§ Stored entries
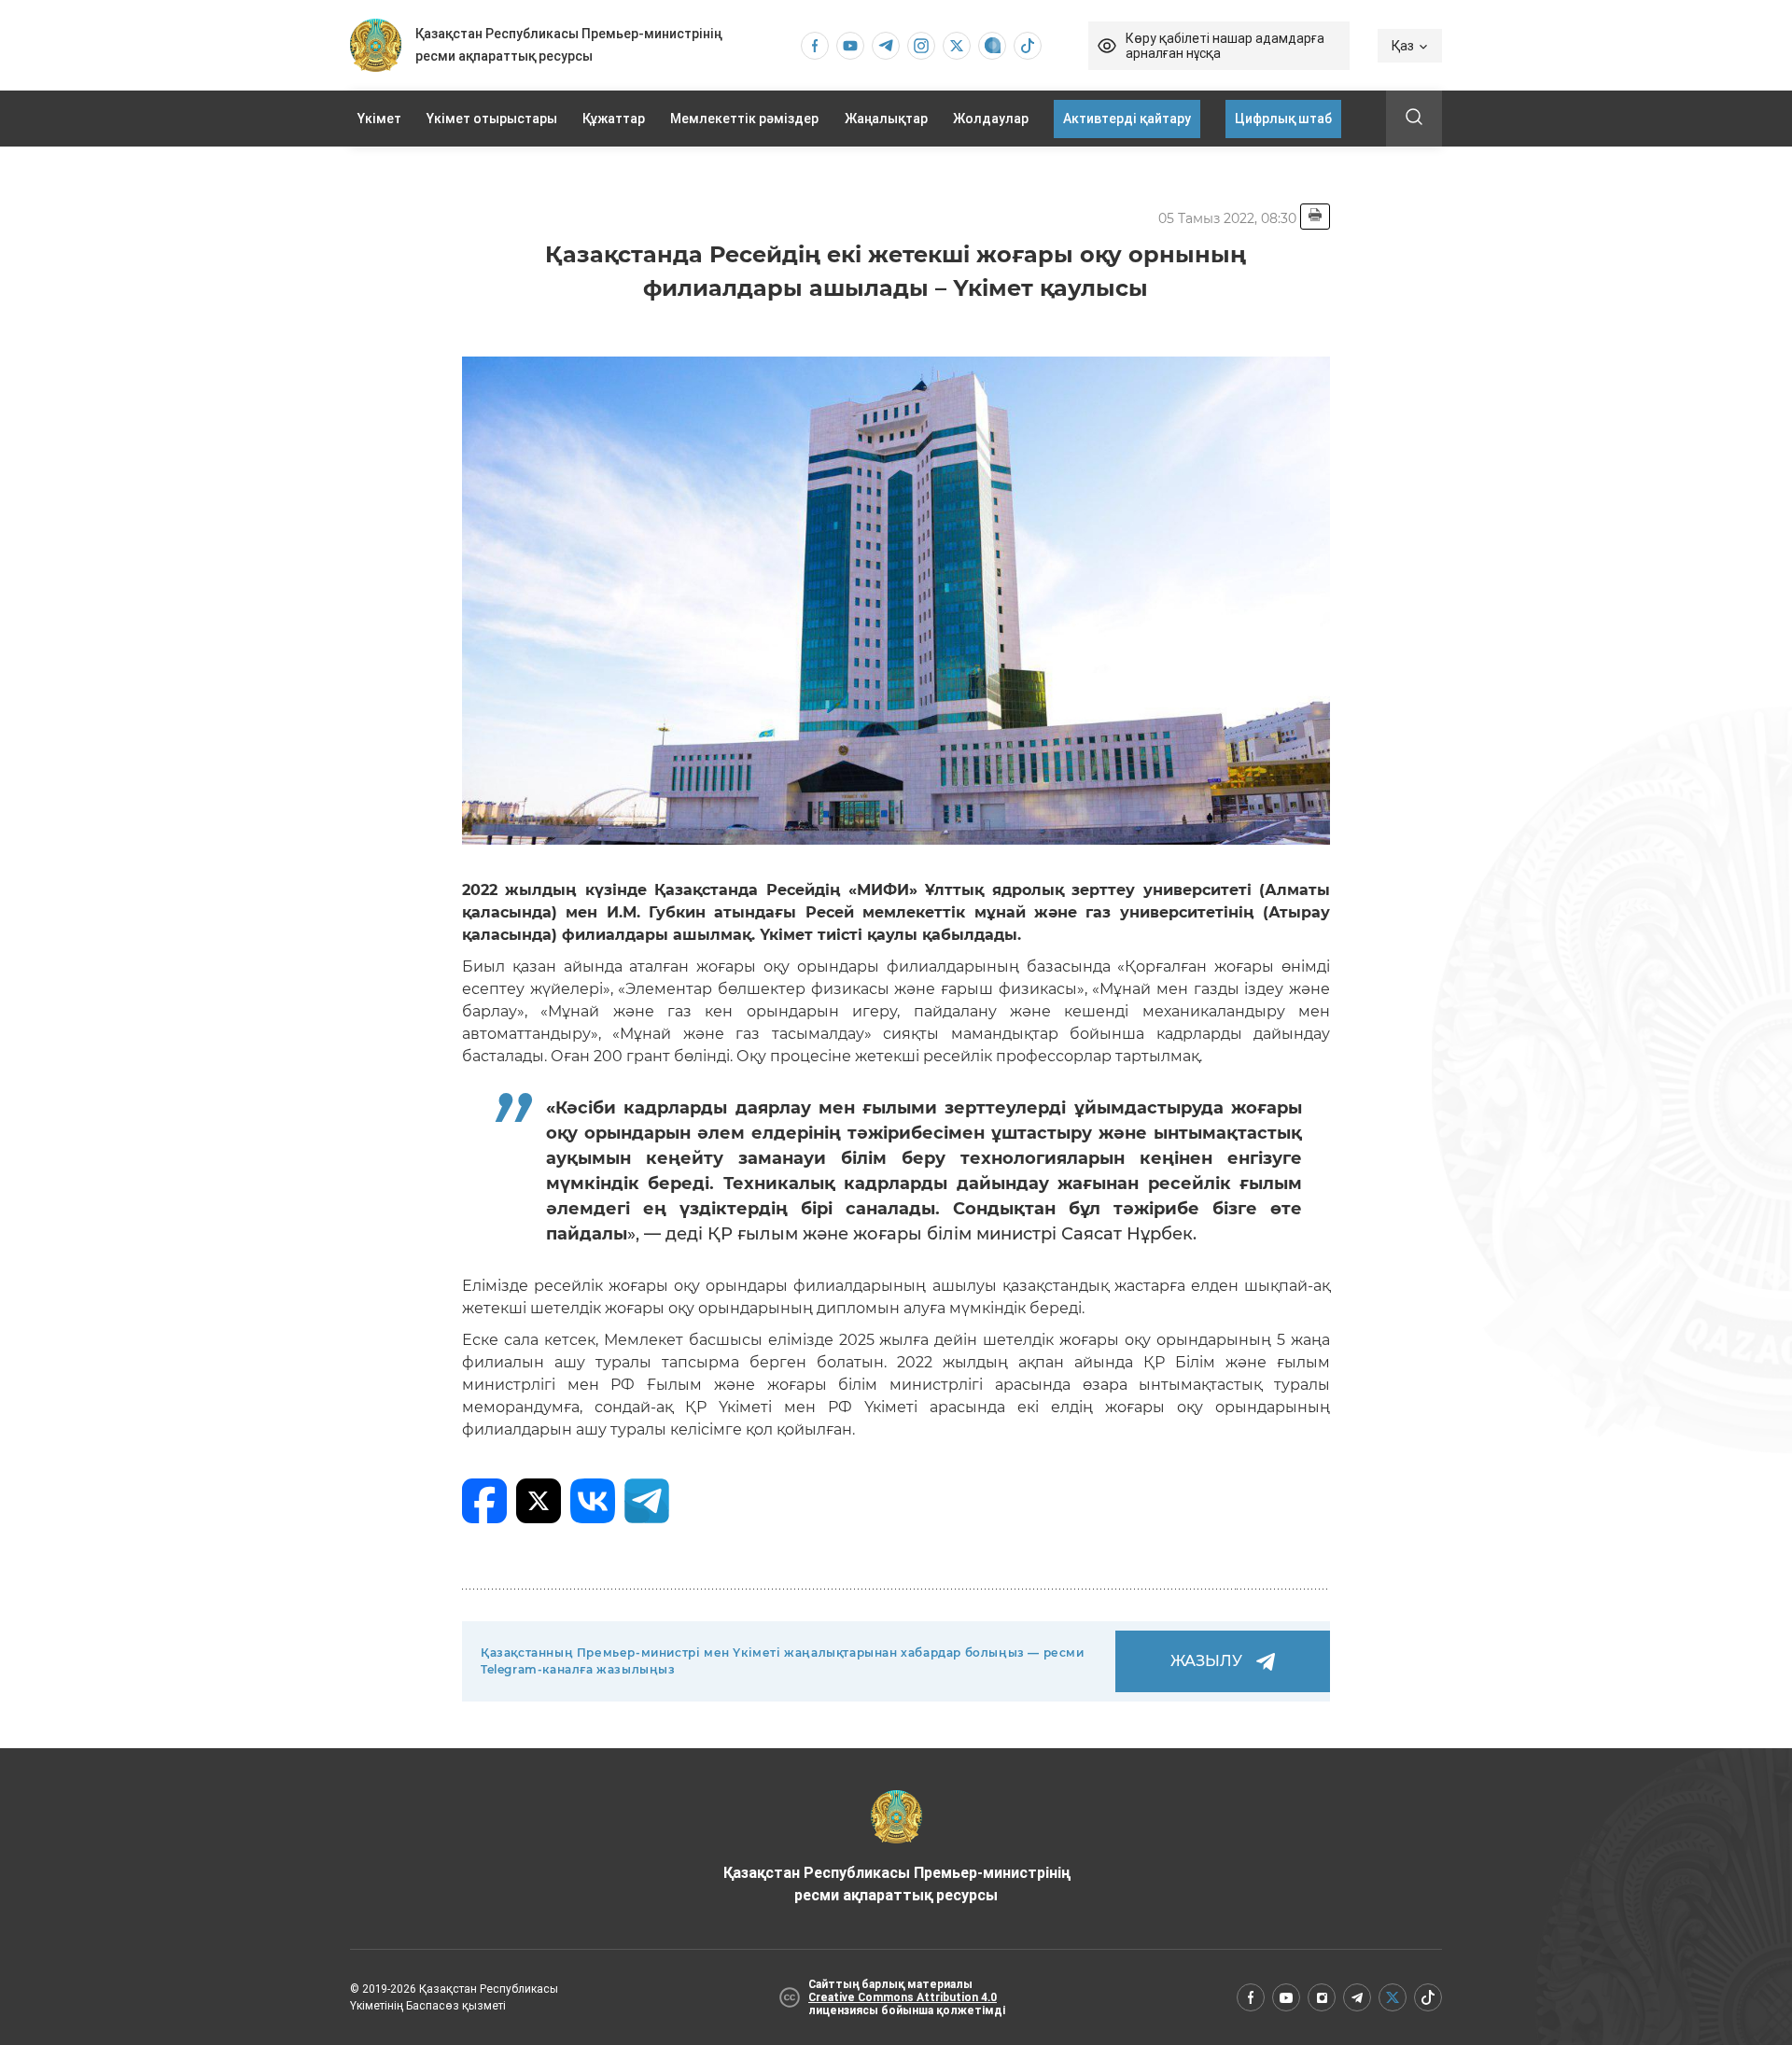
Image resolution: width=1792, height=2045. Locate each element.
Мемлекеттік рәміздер (744, 118)
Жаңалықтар (886, 118)
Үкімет (379, 118)
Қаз (1403, 45)
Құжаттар (613, 118)
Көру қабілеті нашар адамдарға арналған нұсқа (1225, 46)
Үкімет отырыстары (492, 118)
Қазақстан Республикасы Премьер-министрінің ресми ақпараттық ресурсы (896, 1884)
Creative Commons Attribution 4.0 (902, 1997)
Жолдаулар (991, 118)
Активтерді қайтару (1127, 118)
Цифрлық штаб (1283, 118)
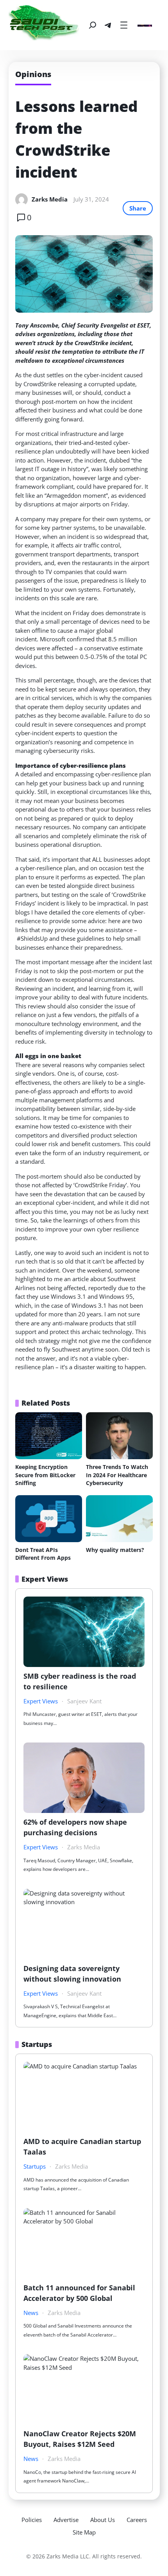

§ WHAT YOU HAVE TO DO
Output the entries above exactly. Drop the pictures.

§ EXERCISE OUTPUT
Image resolution: width=1792, height=2045. Locate each element.
Мемлекеттік рәміздер (744, 118)
Жаңалықтар (886, 118)
Үкімет (379, 118)
Қаз (1403, 45)
Құжаттар (613, 118)
Көру қабілеті нашар адамдарға арналған нұсқа (1225, 46)
Үкімет отырыстары (492, 118)
Қазақстан Республикасы Премьер-министрінің ресми ақпараттық ресурсы (896, 1884)
Creative Commons Attribution 4.0 (902, 1997)
Жолдаулар (991, 118)
Активтерді қайтару (1127, 118)
Цифрлық штаб (1283, 118)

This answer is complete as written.